[Saved data entries]
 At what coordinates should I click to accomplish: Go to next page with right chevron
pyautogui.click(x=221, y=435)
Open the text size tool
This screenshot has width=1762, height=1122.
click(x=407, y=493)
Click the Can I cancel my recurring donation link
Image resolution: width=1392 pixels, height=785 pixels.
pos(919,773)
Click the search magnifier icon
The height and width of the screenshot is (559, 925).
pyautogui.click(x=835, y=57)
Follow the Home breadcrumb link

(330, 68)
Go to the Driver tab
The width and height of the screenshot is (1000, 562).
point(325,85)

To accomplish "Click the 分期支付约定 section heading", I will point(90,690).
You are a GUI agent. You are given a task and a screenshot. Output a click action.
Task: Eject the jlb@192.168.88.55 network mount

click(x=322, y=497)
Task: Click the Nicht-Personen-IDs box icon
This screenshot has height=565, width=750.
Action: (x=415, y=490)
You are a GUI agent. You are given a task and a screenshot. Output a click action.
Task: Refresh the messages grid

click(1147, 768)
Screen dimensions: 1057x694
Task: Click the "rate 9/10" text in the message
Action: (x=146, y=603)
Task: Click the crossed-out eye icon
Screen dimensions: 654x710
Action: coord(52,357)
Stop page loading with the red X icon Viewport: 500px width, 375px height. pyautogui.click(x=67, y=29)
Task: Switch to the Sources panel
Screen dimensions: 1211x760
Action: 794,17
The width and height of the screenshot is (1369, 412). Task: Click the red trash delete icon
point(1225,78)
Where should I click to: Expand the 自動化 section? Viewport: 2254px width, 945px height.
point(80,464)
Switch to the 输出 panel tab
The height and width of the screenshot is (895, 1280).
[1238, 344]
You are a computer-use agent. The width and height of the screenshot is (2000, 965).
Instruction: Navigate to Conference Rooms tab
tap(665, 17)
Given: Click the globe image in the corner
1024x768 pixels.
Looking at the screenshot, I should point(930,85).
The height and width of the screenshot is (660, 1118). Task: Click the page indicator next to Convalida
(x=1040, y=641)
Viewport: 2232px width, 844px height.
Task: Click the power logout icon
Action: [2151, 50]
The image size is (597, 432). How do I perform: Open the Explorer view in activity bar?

# Work to be completed:
In the records, locate each line holding the string "size" and copy it.

# Response for this exercise:
Open the text size tool
The image size is (597, 432). How do I perform: Open the Explorer view in activity bar?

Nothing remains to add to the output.